La microfluidique au service de la santé
Parallèlement à ses travaux sur l’énergie, la Pre Karami développe des dispositifs de diagnostic médical de type « lab-on-a-chip ». Ces circuits microfluidiques permettent de réaliser des tests rapides avec une sensibilité supérieure aux tests papier conventionnels. « Avec une imprimante 3D qui coûte seulement 300 dollars, on peut fabriquer une dizaine de dispositifs en 30 minutes », souligne-t-elle, mettant en avant l’accessibilité de cette technologie.

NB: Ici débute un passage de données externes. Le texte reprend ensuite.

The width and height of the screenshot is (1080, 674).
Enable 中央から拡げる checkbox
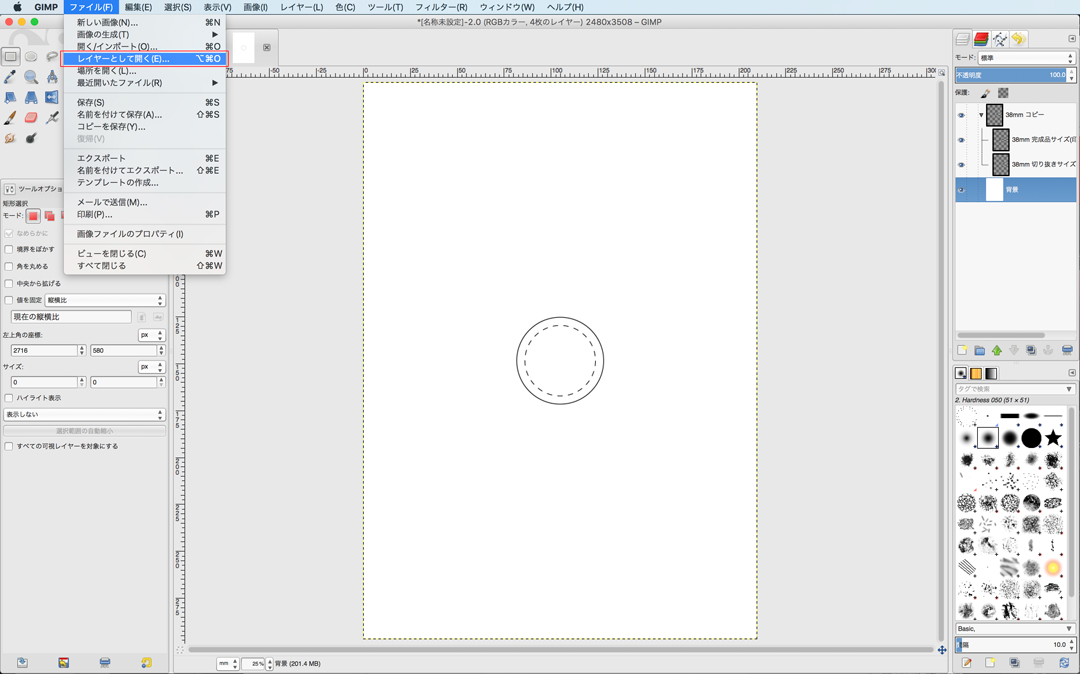[x=9, y=283]
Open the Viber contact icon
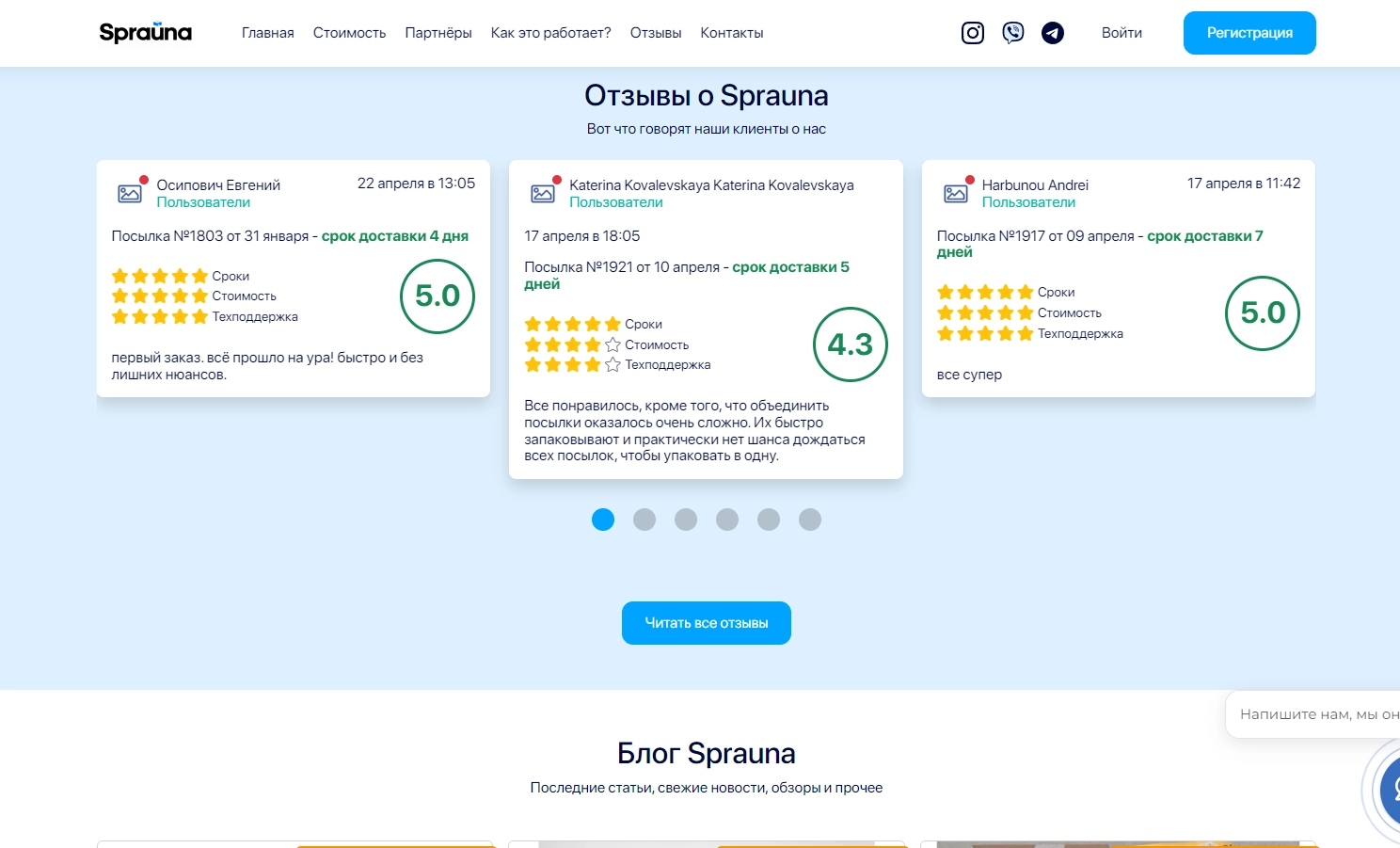Screen dimensions: 1400x848 (x=1013, y=33)
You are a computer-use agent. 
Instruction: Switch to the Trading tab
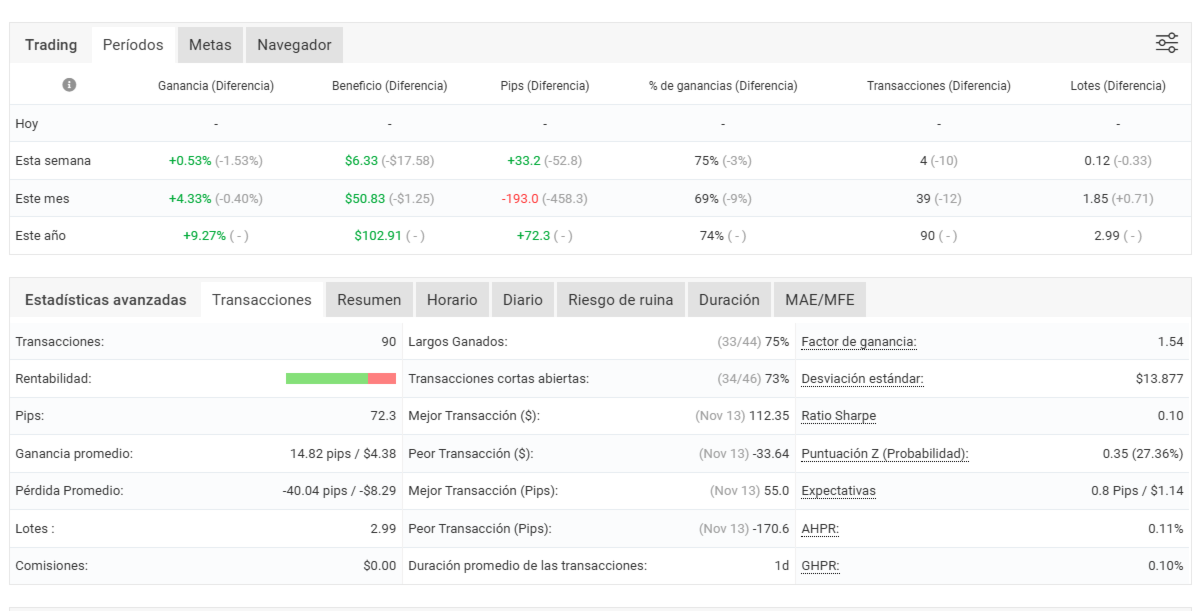[x=51, y=45]
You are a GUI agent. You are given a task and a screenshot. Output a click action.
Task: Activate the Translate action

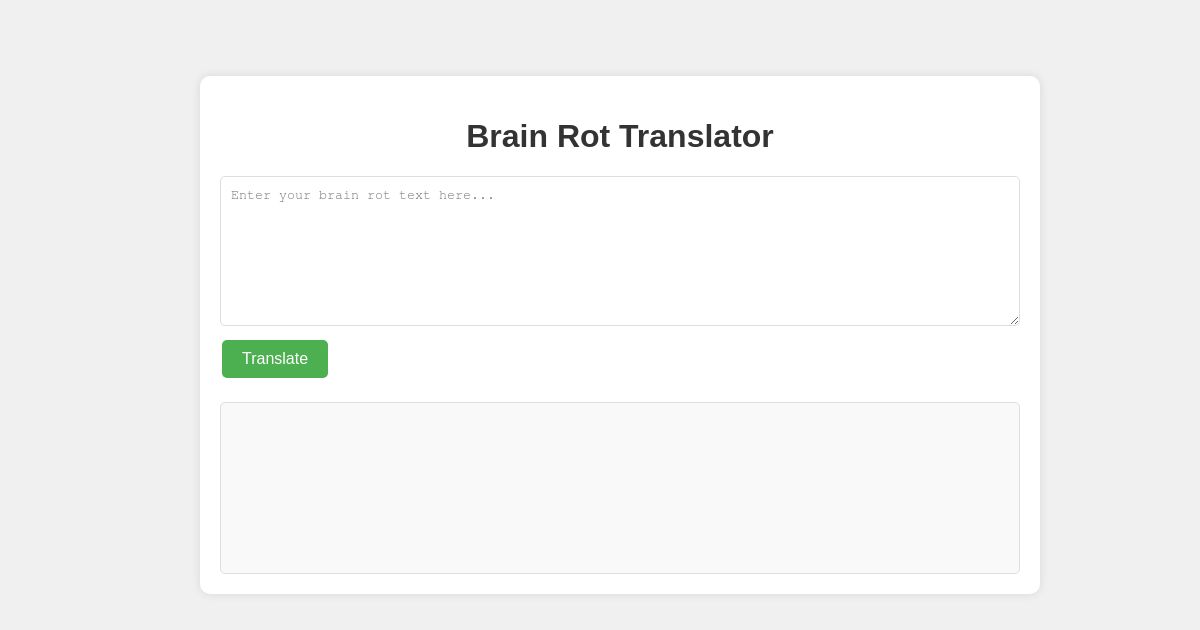point(275,359)
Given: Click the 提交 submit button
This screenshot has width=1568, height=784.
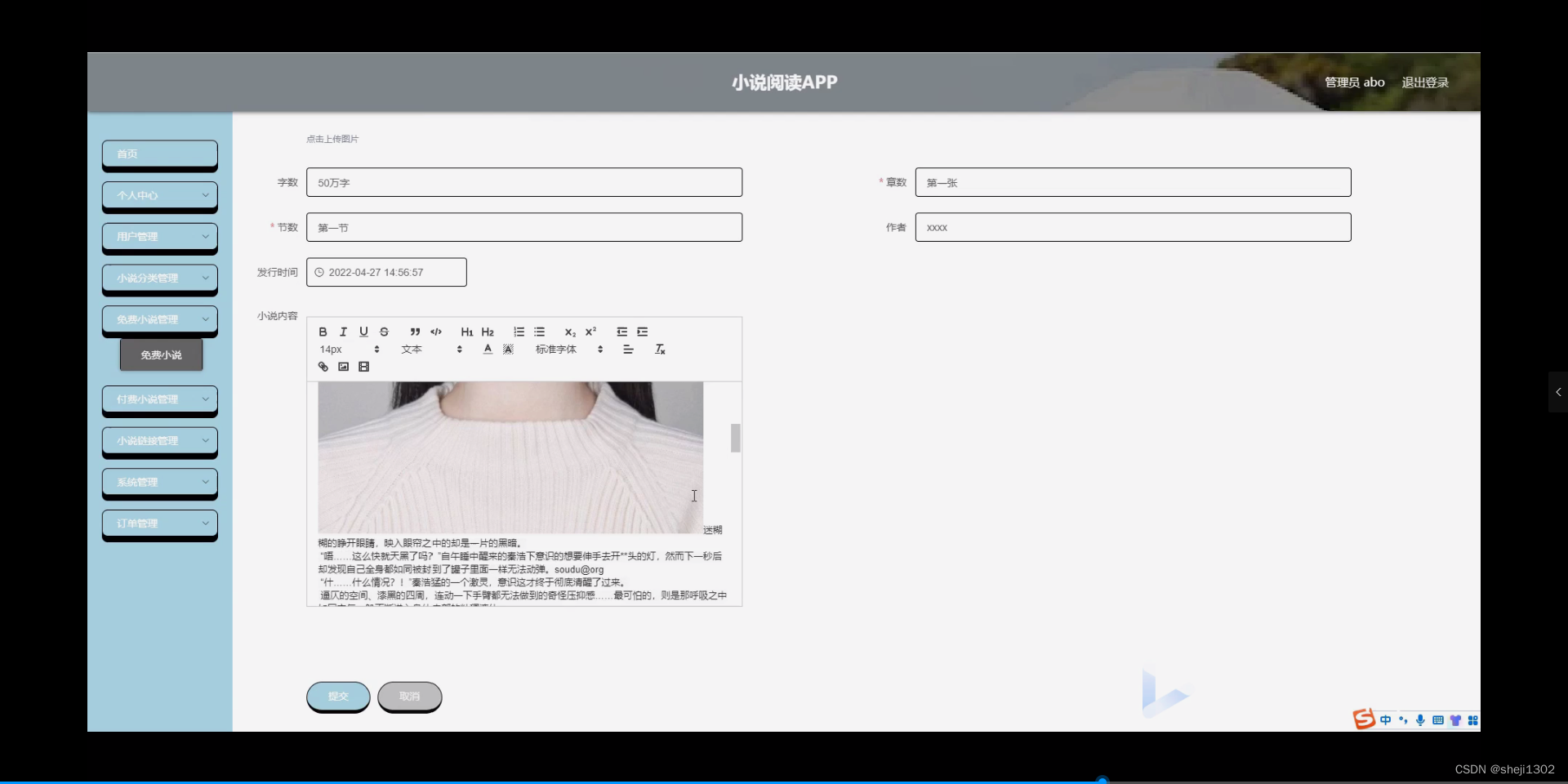Looking at the screenshot, I should [x=337, y=696].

Photo : Michel Caron - UdeS
Le défi principal reste l’automatisation complète du processus pour rendre ces dispositifs utilisables par le grand public. Les circuits qu’elle développe intègrent des micro-vannes et des éléments fluidiques permettant de distribuer automatiquement différents liquides (échantillon, anticorps, enzyme, substrat) dans le bon ordre pour effectuer des tests de type ELISA (Enzyme-Linked Immunosorbent Assay). Cette méthode de test immuno-enzymatique est une méthode de laboratoire utilisée pour détecter et quantifier des substances telles que des protéines, des anticorps ou des antigènes dans un échantillon, grâce à la réaction entre un anticorps et une enzyme qui produit un signal calorimétrique.
Perspectives
Aujourd'hui membre du LN2, la Pre Karami incarne l'esprit d'innovation et de collaboration qui caractérise le laboratoire. Son approche multidisciplinaire, passant du génie chimique au génie mécanique puis au génie biomédical, enrichit l'écosystème de recherche sherbrookois. « Je crois que pour moi, il n'existe pas de zone de confort. Je suis toujours hors de ça », affirme-t-elle avec conviction
Avec ses projets émergents dans l'industrie satellitaire et les moteurs à combustion propre, elle continue d'explorer de nouveaux horizons depuis Sherbrooke. « Petite échelle, grand impact », conclut-elle, une philosophie qui guide non seulement ses recherches, mais aussi son parcours personnel au Québec, où elle a transformé les défis linguistiques et culturels en opportunités d'enrichissement mutuel.